Le Conseil d’Etat en arbitre final
- Pour s’opposer à cette réforme, les principales caisses concernées (CNAVPL, CARMF, CAVP, CARPV, CRN, CARCDSF, CAVAMAC, CRPN) ont déposé un recours devant le Conseil d’Etat le 10 juillet 2017. Elles ont été rejointes par des sociétés de gestion indépendantes dont Ycap Asset Management.
- Une audience en référé au Conseil d’Etat sur la suspension du décret a bien eu lieu le 28 août 2017 et a été rejetée le 6 septembre 2017, le jugement sur le fond est attendu pour la fin du second semestre 2018. L’avis du rapporteur public rendu le 5 novembre donnant déjà un éclairage important sur l’issue du débat.
- Une réforme qui s’inscrit dans une transformation plus générale des régimes de retraite
- Le décret qui concerne les caisses des indépendants, des professions libérales et des exploitants agricoles s’inscrit dans une tendance de fond mise en oeuvre depuis plusieurs années pour transformer les régimes de retraite en France. «La précédente législature a instauré une harmonisation des régimes de retraite de base, en parallèle l’Agirc et l’Arrco vont fusionner ainsi que le RSI (régime des indépendants) avec la CNAV à partir du 1er janvier 2020, détaille Rolando Quintas, senior manager chez Pericles Consulting. Actuellement, le gouvernement poursuit cette démarche et projette de mettre en place un régime universel par points qui permettra de simplifier les régimes de retraite.»
- Une réforme qui commence à inquiéter certains acteurs de la gestion d’actifs. «Le régime universel et le système par points pourraient s’appliquer à l’ensemble des individus et aller jusqu’à un niveau de revenus égal à trois plafonds de sécurité sociale, relate Jean-Claude Guimiot, directeur gestion institutionnelle chez Amilton Asset Management.

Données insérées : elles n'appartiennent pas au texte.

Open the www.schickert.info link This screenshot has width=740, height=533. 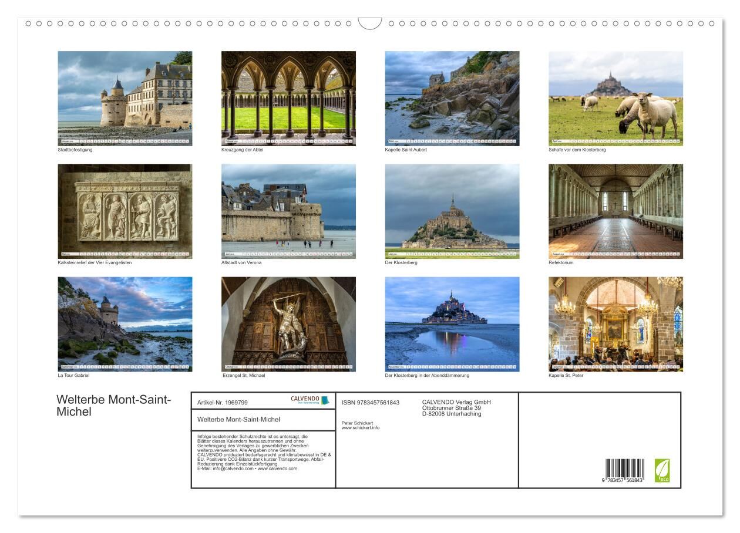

Les régimes par répartition seront donc amenés à élargir leur base de personnes couvertes et donc de prestations.»
- Cette réforme pourrait conduire à une augmentation des cotisations pour les indépendants et les professions libérales. «Les cotisations prélevées porteront sur les revenus jusqu’à concurrence de trois plafonds de sécurité sociale, réduisant d’autant les possibilités de mettre en place des régimes par capitalisation», poursuit Jean-Claude Guimiot. Plusieurs caisses de retraite, notamment celles concernées par le décret, ont commencé à prendre la parole sur le sujet et réclament que les cotisations ne soient calculées que sur un seul plafond.
- A contrario, les cadres avec des revenus élevés pourraient être avantagés par cette réforme. «Les cadres dirigeants et plus généralement les cadres disposant de revenus supérieurs à 120 000 euros par an pourraient ne plus payer de cotisations au-delà de trois plafonds alors que jusqu’à présent les cotisations s’appliquent jusqu’à huit plafonds, indique Olivier de Fontenay, associé fondateur d’Eres. Les premiers chiffrages indiquent que 300 000 personnes pourraient être concernées. Elles bénéficieront d’allégements de cotisations qu’elles pourraient utiliser dans des systèmes par capitalisation.»
- En parallèle à la réforme des retraites et pour compléter les régimes obligatoires, le gouvernement cherche en effet à développer les systèmes par capitalisation à travers la loi Pacte. «Celle-ci favorise les versements facultatifs dans les produits d’épargne retraite ainsi que les sorties en rente en leur offrant un traitement fiscal plus avantageux», indique Rolando Quintas. Des transformations à même de bouleverser radicalement le paysage de la retraite en France.